To find out more, we submitted a wheel bearing replacement for a 2000 Hyundai Sonata. In a few hours, we received three quotes for the repair in our inbox, all from independent shops or chains, ranging from $450 to $611:


For more data points, we entered three more repairs. After receiving more quotes back from the Negotiator, we decided to call the shops directly for quotes to see how they would compare. The table below tabulates the rather interesting results:


Three out of the eight quotes we received from the Negotiator were roughly equivalent to the quotes we received when we called the shops directly. The other five…weren’t. Below is a summary of our conversation with each shop:


We were unable to obtain quotes from three of the places we called; one seemed to be out of business, and the other two immediately informed us that they didn’t do the type of repair that we requested. For two more places, the price we received when we called was nowhere near the Negotiator quote. How do you get a quote for $850 when the part alone costs $1610? (we think the Negotiator requested a gasoline injector, not a diesel).

It appears that sometimes the Negotiator actually called the service provider directly (in the case of the chain franchise), but they never revealed that they were calling on behalf of AutoMD. Other times, it seems that they didn’t call at all, because surely they would have been told, as were we, that the shop didn’t perform those types of repairs. In those cases, the Negotiator may have used generic repair quotes from books and tables.

Confused by the results, we called up AutoMD pretending to be a shop.

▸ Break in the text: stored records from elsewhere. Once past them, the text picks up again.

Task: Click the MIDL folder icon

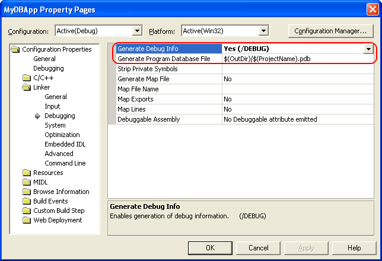Action: click(x=27, y=183)
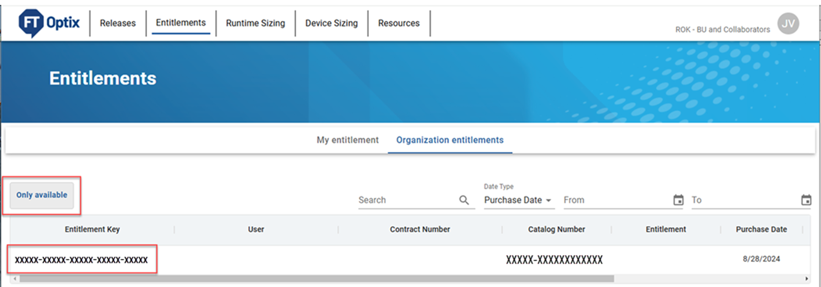Click the FT Optix logo

point(49,23)
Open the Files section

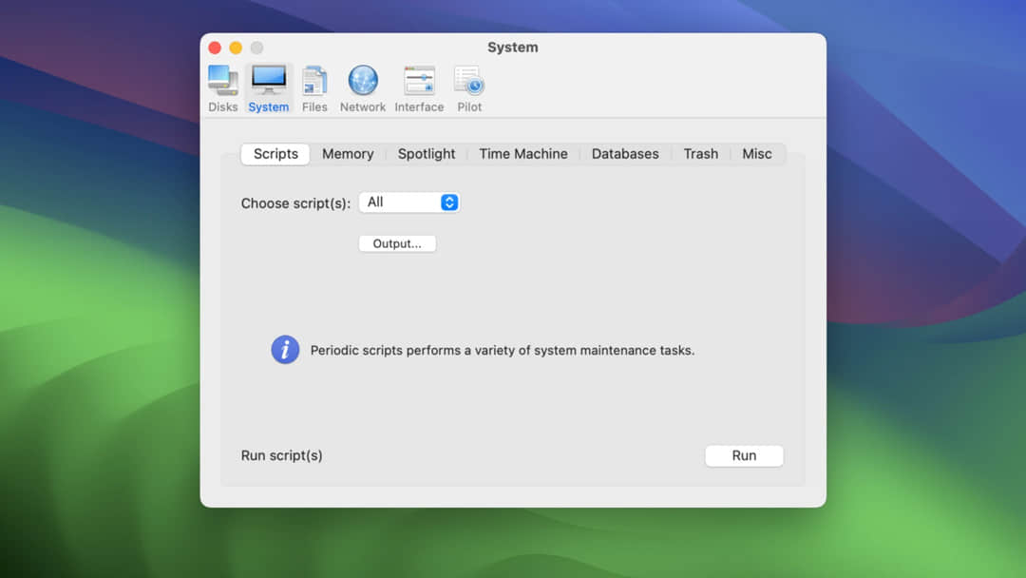click(x=314, y=87)
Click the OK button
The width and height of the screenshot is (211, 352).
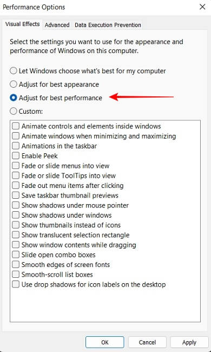[105, 342]
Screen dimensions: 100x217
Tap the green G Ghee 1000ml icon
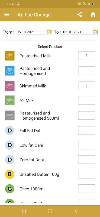pos(10,189)
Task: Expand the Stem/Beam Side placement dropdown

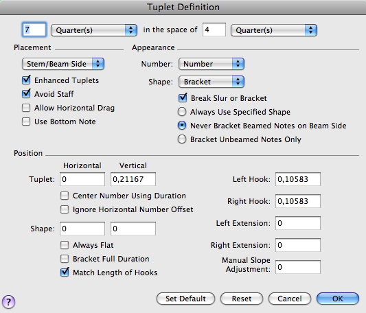Action: tap(63, 64)
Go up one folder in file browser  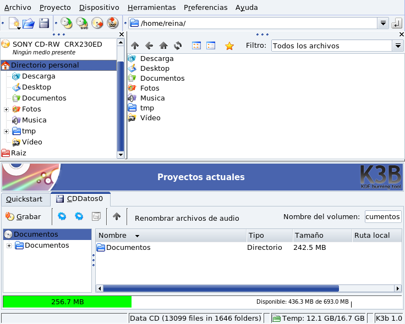coord(135,46)
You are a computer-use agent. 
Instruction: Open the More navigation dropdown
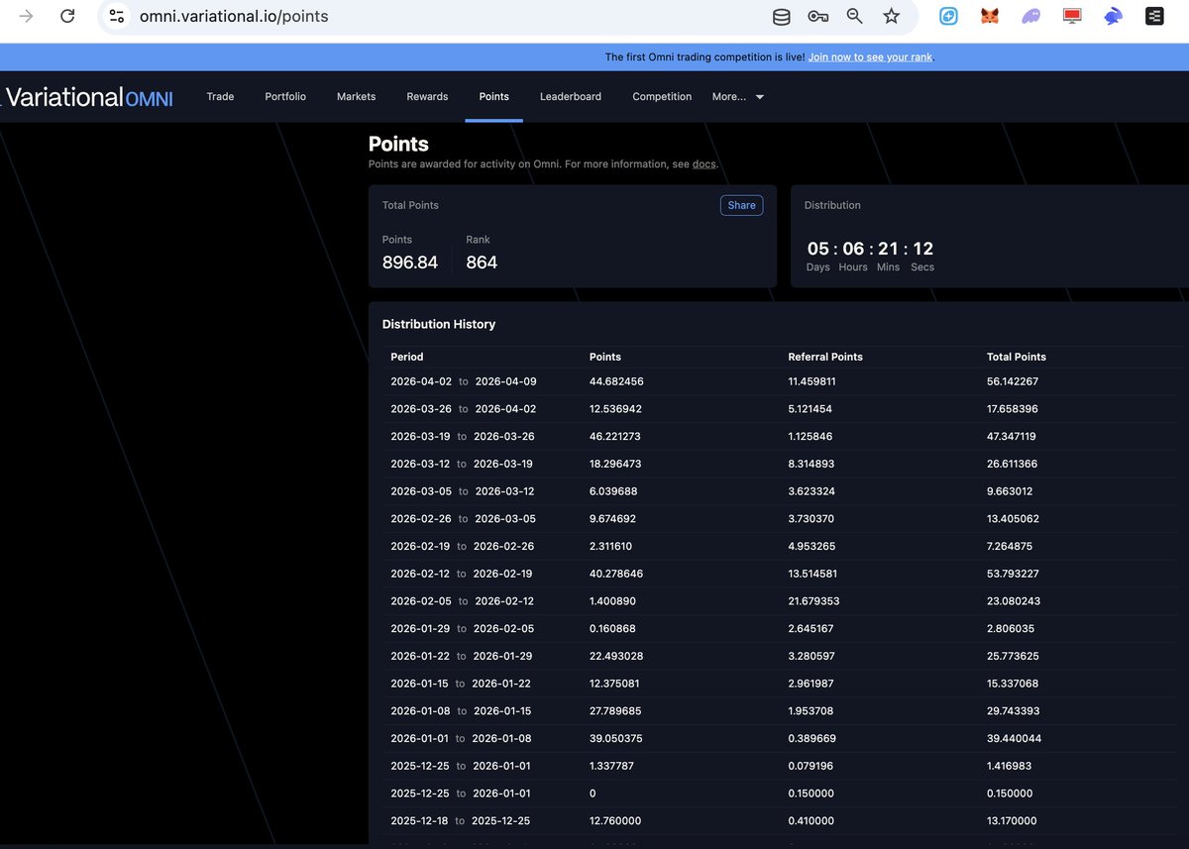(x=737, y=96)
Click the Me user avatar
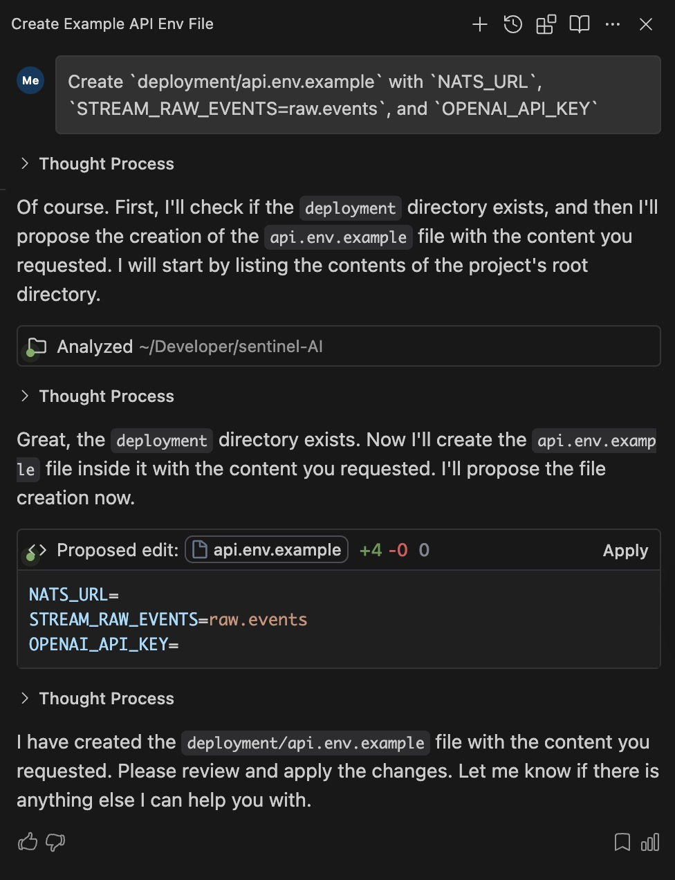The image size is (675, 880). click(30, 80)
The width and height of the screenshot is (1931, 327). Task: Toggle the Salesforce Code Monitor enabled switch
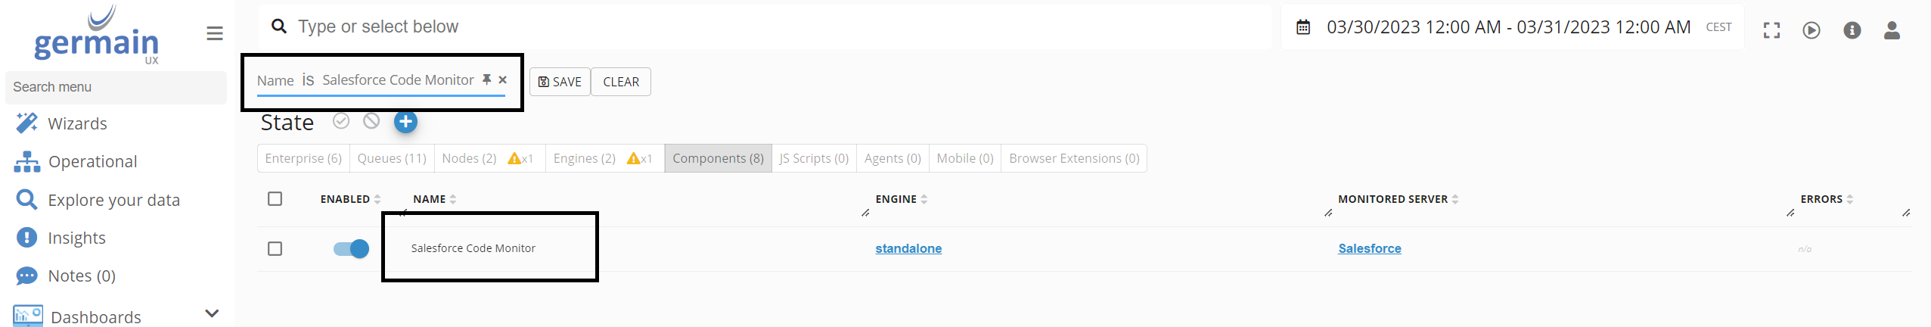point(351,248)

We asked how we could sign up to be considered for the Negotiator. As it turns out, there are no fees or surcharges for service providers that want to be listed on AutoMD. This means AutoMD (or US Auto Parts who really runs the show) is funding this tool themselves. This also means there is a call center somewhere scheduling repairs that is full of people who know nothing about cars. Furthermore, there are no requirements for service providers who wish to be listed. Shops are asked to provide basic information but there is no certification process, at least according to the person we spoke with.

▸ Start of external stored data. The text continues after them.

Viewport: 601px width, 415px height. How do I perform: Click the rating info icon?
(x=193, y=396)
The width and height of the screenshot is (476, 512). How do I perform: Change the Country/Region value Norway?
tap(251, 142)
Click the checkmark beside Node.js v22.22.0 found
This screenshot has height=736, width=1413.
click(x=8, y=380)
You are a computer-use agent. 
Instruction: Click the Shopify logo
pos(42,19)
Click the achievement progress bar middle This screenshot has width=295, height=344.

When using the Negotiator, there are no selection criteria besides price – and sometimes the cheapest is the cheapest for a reason. When entering a repair request, the Negotiator doesn’t allow the user to restrict his search to certified providers or specify whether he would like genuine parts. There is no option to filter for providers that offer loaner vehicles or other conveniences, which are critical for those of us who only have one vehicle or who need Wi-Fi to check email when waiting for our vehicle during a workday.

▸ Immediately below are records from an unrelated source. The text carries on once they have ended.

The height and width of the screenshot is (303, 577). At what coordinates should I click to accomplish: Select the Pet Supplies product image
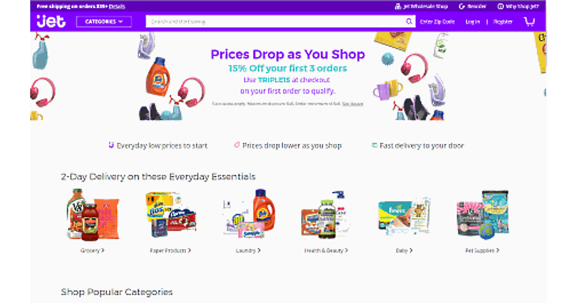coord(482,215)
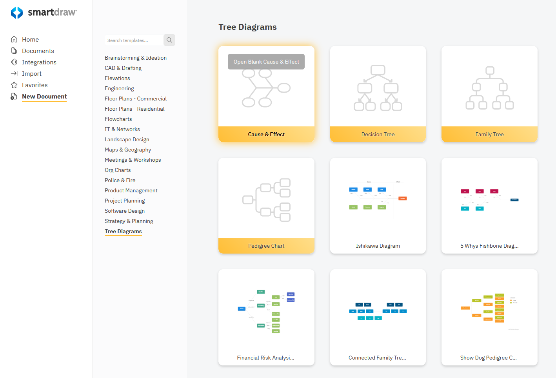
Task: Open the Floor Plans - Residential category
Action: pos(134,109)
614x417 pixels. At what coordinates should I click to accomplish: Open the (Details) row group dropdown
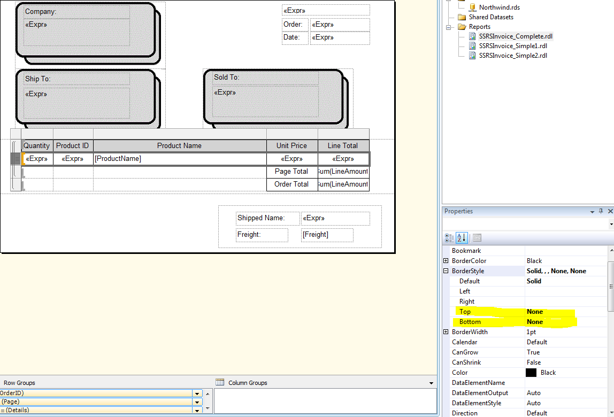(197, 411)
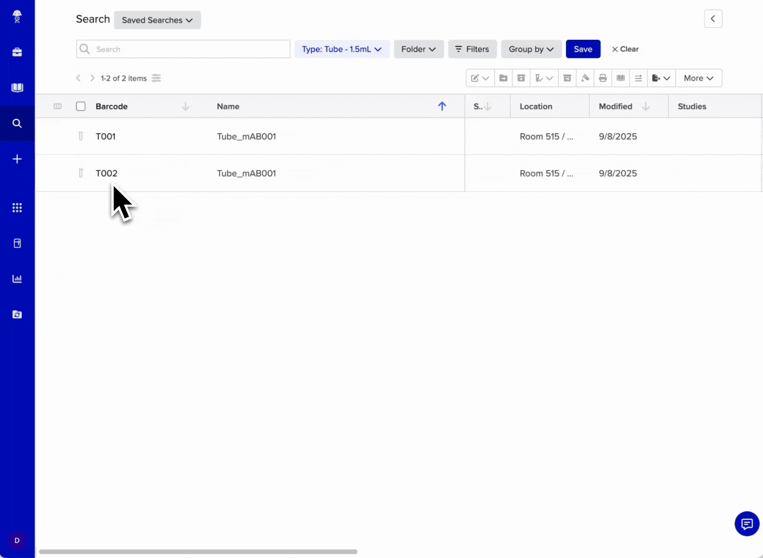Open the chat support bubble
This screenshot has width=763, height=558.
click(x=746, y=524)
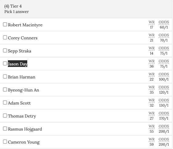Tick the Rasmus Hojgaard checkbox

click(5, 129)

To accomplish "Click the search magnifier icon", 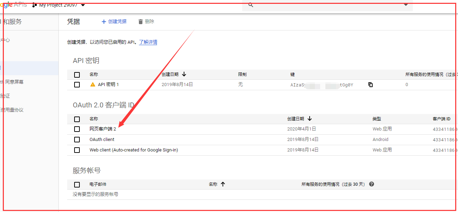I will (x=250, y=5).
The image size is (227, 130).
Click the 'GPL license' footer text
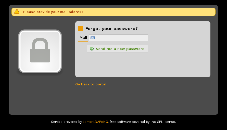pos(166,122)

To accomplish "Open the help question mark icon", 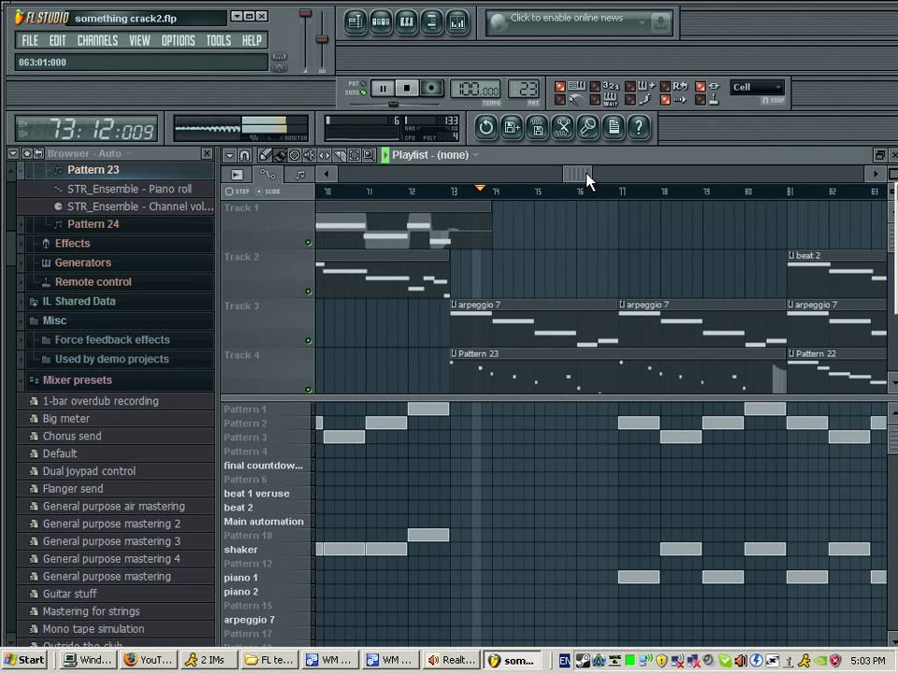I will click(639, 127).
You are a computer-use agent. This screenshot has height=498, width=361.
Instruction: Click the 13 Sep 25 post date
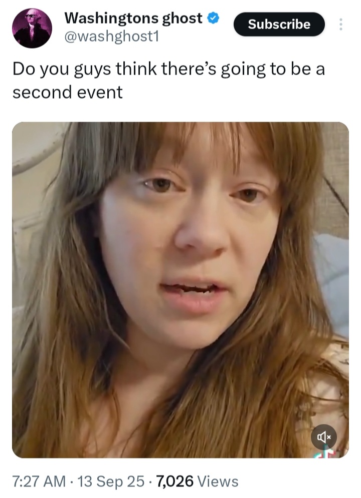111,481
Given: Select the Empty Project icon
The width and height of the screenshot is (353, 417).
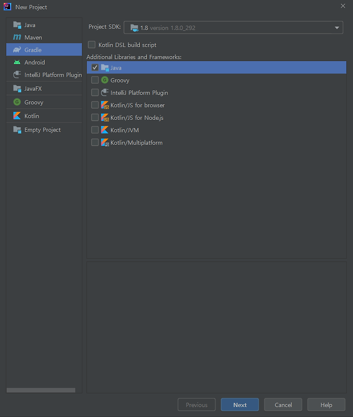Looking at the screenshot, I should (x=17, y=130).
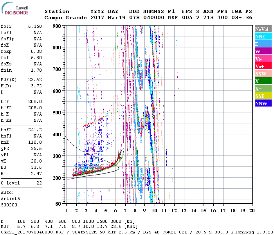Click the cyan NNE legend swatch
Screen dimensions: 274x235
(x=263, y=36)
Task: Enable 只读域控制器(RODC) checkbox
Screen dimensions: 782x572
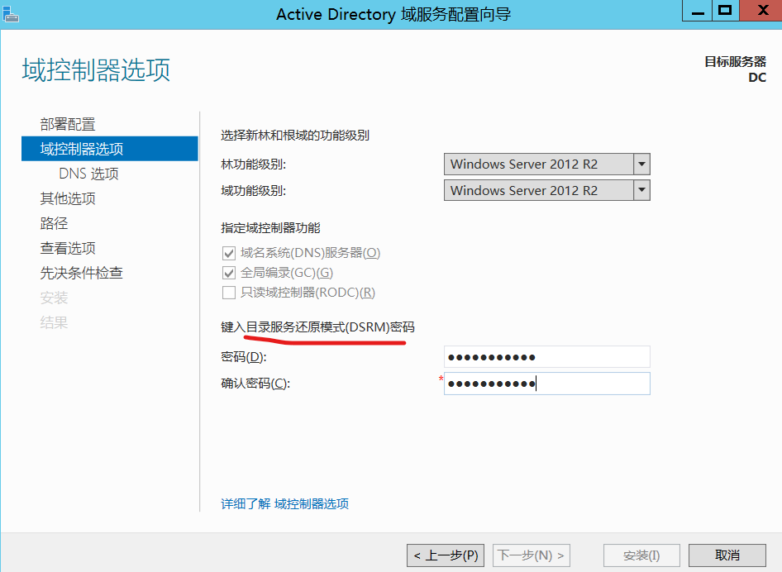Action: click(x=229, y=293)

The Negotiator claims to save users time and money, but the results of our phone calls suggest a need for caution. Without a robust process for collecting service provider information, how can the user be assured that the service provider selected by the Negotiator is a legitimate business? Based on our phone calls, the Negotiator also missed the boat on some crucial information; imagine a user’s frustration if he showed up to an appointment scheduled through the Negotiator, only to find that the selected service provider can’t perform the needed repair. Or, if the user’s repair was performed by someone who is unqualified and/or puts a junk part in his car. At the end of the day, finding the lowest price is not the same as finding the best value, but it seems the Negotiator is not programmed to understand this distinction.